In [None]:
import boto3
import pandas as pd
import numpy as np
import re
from tqdm import tqdm_notebook
from sagemaker import get_execution_role
role = get_execution_role()
s3 = boto3.resource('s3')

In [None]:
# We will be using just hospitals 3 and 4
icusics_db_patients = pd.read_parquet(
    "s3://icusics-db/patients/patients.parquet")
patients = icusics_db_patients[icusics_db_patients['hospital_coded'].isin(
    [3, 4])].copy()

## We need to flag patients with antibiotic treatment to detect sepsis

In [None]:
antibiotics = [
    'AMIKACINA', 'AMOXICIL.LINA+CLAVULANIC', 'AMOXICIL?LINA+CLAVULANIC',
    'AMOXICIL·LINA+CLAVULANIC', 'AMPICIL.LINA', 'AMPICIL·LINA', 'AZITROMICINA',
    'AZTREONAM', 'CEFAZOLINA', 'CEFEPIMA', 'CEFOTAXIMA', 'CEFTAZIDIMA',
    'CEFTAZIDIMA+AVIBACTAM', 'CEFTOLOZANO+TAZOBACTAM', 'CEFTRIAXONA',
    'CEFUROXIMA', 'CIPROFLOXACINA', 'CLARITROMICINA', 'CLINDAMICINA',
    'CLOXACIL.LINA', 'CLOXACIL·LINA', 'COLIST+TOBRAMI(POLIANTIBIOTICA)',
    'COLISTINA', 'COTRIMOXAZOL', 'COTRIMOXAZOLE',
    'COTRIMOXAZOLE(TRIMETO+SULFAMETOX)', 'DAPTOMICINA', 'DOXICICLINA',
    'ERITROMICINA', 'ERTAPENEM', 'FIDAXOMICINA', 'FOSFOMICINA', 'GENTAMICINA',
    'IMIPENEM+CILASTATINA', 'LEVOFLOXACINO', 'LINEZOLID', 'MEROPENEM',
    'METRONIDAZOL', 'NORFLOXACINO', 'PENICIL·LINA',
    'PIPERACIL.LINA+TAZOBACTAM', 'PIPERACIL·LINA+TAZOBACTAM', 'SULBACTAM',
    'SULFADIAZINA', 'TEICOPLANINA', 'TIGECICLINA', 'TOBRAMICINA', 'VANCOMICINA'
]

d_pharma = pd.read_parquet(f's3://icusics-db/d_pharma/d_pharma.parquet')
d_pharma = d_pharma[d_pharma['hospital_coded'].isin([3, 4])].copy()
d_pharma.loc[:, 'short_name'] = d_pharma['pharmaname'].apply(
    lambda x: x.split(' ')[0])
d_pharma = d_pharma[d_pharma['short_name'].isin(antibiotics)].copy()
antibiotics_id = set(d_pharma['a_pharmaid'])
del d_pharma

In [None]:
pharma_h3 = pd.read_parquet(f's3://icusics-db/pharma_records/pharma_records_h3.parquet')
pharma_h3 = pharma_h3[pharma_h3['a_pharmaid'].isin(antibiotics_id) & (pharma_h3['time']<=1440)].copy()

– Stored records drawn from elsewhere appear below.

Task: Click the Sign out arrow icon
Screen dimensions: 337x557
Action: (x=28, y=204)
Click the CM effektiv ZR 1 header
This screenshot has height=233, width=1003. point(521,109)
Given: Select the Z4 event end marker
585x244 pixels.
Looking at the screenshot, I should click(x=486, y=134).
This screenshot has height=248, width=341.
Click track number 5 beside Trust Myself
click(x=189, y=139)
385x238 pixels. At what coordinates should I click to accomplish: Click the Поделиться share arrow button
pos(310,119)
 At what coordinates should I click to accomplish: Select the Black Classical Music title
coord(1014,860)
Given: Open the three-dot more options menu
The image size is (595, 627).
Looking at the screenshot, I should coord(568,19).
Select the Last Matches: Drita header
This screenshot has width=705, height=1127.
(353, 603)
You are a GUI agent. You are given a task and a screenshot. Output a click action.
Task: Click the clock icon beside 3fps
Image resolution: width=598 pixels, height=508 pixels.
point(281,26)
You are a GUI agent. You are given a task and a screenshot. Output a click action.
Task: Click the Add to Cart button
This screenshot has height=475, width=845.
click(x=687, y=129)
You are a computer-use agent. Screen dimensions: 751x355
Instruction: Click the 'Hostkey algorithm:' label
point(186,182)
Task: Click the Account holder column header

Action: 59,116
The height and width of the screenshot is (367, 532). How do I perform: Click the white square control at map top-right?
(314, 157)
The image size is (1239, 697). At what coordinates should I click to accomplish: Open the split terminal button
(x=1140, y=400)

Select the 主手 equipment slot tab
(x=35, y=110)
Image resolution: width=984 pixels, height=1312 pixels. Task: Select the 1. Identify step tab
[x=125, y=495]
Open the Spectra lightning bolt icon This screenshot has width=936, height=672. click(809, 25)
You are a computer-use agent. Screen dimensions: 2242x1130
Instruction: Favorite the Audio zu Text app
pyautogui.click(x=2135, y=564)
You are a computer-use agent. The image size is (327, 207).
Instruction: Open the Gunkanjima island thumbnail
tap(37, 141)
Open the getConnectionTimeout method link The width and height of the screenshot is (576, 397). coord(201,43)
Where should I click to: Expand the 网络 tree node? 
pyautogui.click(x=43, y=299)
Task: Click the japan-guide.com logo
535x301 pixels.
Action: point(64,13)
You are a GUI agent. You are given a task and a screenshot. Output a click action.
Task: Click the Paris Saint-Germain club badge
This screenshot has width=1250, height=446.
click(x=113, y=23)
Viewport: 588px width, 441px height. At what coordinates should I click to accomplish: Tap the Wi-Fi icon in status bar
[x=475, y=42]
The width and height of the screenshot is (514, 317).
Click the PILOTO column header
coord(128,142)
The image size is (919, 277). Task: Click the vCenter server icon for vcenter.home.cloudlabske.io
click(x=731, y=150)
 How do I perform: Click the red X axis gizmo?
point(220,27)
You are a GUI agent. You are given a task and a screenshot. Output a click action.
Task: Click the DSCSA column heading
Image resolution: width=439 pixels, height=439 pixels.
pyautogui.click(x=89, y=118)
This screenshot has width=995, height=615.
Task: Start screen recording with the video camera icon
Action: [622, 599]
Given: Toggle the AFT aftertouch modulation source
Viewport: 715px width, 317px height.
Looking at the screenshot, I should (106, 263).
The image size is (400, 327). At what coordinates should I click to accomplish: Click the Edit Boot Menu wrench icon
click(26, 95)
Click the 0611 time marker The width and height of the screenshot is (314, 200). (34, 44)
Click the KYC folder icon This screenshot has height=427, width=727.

pharma_h4 = pd.read_parquet(f's3://icusics-db/pharma_records/pharma_records_h4.parquet')
pharma_h4 = pharma_h4[pharma_h4['a_pharmaid'].isin(antibiotics_id) & (pharma_h4['time']<=1440)].copy()

antibiotics_patients = pd.concat([pharma_h3[['a_patientid']], pharma_h4[['a_patientid']]]).drop_duplicates()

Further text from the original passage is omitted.